すかさず振り返って見ると、そこには1人の幹部の姿があった。
「どうだった?」
ゲイリーは期待に胸を膨らませながら、そう尋ねた。
「タクシー会社に問い合わせてみたら、やはりスティーブン・ロジャースというドライバーはいました」
「やはりな。それで、ナンバーは?」
すると、幹部はズボンのポケットから何やら一枚の紙切れを取り出した。
「これです」
幹部はそう言って、その紙をゲイリーに手渡した。
ゲイリーはその紙にメモられているスティーブのタクシーのナンバーをまじまじと見つめる。
「で、目撃者は?」
「結構いましたよ。それで、彼らの証言通りに順々に追っていったら、とある田舎町のモーテルにたどり着きました」
それを聞き、ゲイリーは目を丸くさせた。
「ほぉ。早速、そこに部下は向かわせたのか?」
「えぇ。ですが、既に奴らはその町を出ていると思います」
そう言って、幹部は顔を俯かせた。
「なら、その田舎町から一番近い街はどこだ?」
ゲイリーは煙草を手に取り、火を付ける。
「確かバーティスていうデカイ街です」
「なるほどバーティスか。ふふっ、その街に向かってる可能性は高いぞ。すぐに仲間達をそこに向かわせるんだ!」
「了解!」
そう言って背を向けて歩き出した時、背後からゲイリーが言う。
「待て、お前にはやって貰いたい事がある」
すぐに幹部は振り返ると、
「何です?」
「知っているだろ? “奴ら”が姿を現した。

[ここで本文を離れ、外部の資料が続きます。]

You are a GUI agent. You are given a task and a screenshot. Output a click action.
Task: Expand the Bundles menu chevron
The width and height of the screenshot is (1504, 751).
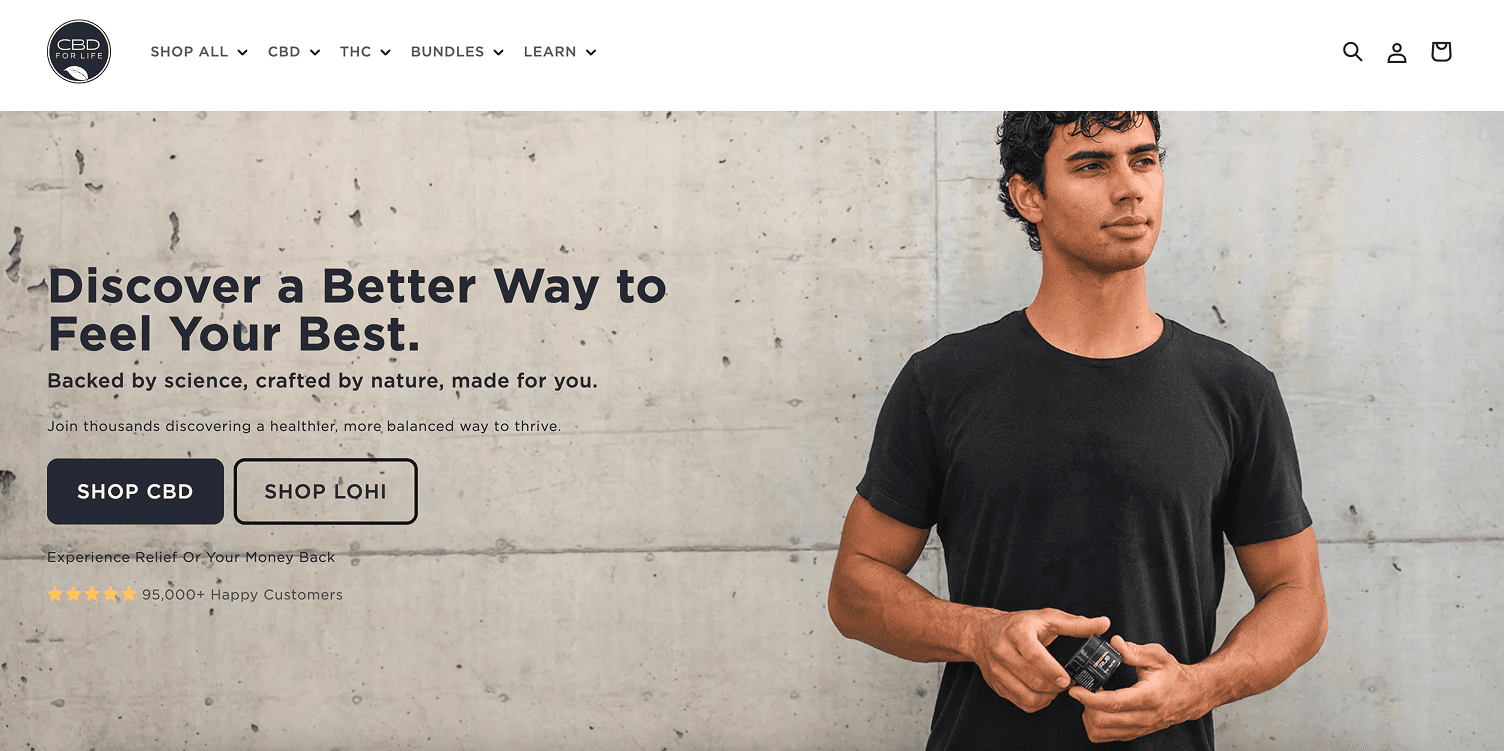pos(498,53)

お前は他の幹部達と共にそいつらの居所を探って欲しいんだ」
それを聞き、彼は動揺し始めた。
「な、何だって? “奴ら”を…」
「早く行け…。見つけ次第、潰すんだ!
“奴ら”は何を企んでいるか分からん。それに、“奴ら”は俺の親父の…」
そこまで言って、ゲイリーはめったに見せない悲しげな表情を浮かべながら俯いた。